아래 줄 중에서 "Instruction"라는 단어가 들어간 줄을 하나도 빠짐없이 골라 그대로 적어 주세요.
══════════
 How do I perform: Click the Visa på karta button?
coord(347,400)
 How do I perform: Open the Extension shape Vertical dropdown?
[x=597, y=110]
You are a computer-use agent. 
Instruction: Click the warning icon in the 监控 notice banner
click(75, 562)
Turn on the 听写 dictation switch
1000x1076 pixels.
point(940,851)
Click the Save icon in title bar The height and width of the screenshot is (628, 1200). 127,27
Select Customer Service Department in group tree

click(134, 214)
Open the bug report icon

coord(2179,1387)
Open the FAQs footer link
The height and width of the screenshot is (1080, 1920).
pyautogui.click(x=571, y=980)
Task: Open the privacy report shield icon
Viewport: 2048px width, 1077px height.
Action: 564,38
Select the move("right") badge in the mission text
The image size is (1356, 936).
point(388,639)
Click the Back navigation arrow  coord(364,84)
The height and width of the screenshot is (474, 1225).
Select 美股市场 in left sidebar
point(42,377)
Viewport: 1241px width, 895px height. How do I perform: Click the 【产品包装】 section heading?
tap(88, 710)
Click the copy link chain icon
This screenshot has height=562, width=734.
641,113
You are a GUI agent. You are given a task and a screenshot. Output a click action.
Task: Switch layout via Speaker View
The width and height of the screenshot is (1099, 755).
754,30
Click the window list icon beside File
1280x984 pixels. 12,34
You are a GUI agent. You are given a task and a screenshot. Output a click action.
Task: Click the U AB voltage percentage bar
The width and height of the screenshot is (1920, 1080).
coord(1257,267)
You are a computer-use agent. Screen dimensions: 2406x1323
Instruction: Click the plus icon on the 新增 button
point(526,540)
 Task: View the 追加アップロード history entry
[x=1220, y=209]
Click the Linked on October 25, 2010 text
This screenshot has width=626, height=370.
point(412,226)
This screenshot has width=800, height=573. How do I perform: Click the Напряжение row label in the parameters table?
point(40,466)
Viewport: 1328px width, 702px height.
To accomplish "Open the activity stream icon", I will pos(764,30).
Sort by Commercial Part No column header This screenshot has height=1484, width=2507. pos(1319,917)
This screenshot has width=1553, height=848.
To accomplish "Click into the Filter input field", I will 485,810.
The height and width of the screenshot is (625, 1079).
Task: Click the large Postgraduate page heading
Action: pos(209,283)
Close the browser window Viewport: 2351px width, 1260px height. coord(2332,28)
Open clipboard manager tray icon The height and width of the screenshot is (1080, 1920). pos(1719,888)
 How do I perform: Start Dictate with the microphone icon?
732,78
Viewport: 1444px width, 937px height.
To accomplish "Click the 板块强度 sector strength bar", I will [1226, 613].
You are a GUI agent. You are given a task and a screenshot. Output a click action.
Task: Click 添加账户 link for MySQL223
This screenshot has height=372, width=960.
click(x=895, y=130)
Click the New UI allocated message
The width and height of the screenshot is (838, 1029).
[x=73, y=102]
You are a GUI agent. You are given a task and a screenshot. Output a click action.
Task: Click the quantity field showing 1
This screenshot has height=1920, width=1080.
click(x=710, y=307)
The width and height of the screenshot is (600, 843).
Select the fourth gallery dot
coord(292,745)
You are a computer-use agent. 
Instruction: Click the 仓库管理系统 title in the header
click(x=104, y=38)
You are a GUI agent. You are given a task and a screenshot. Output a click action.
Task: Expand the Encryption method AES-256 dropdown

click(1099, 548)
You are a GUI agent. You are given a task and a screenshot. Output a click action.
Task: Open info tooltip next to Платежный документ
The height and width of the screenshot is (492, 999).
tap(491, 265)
══════════
## 아래 정답
Instruction: Click the warning icon in the 监控 notice banner
Instruction: Click the plus icon on the 新增 button
Instruction: Click the 仓库管理系统 title in the header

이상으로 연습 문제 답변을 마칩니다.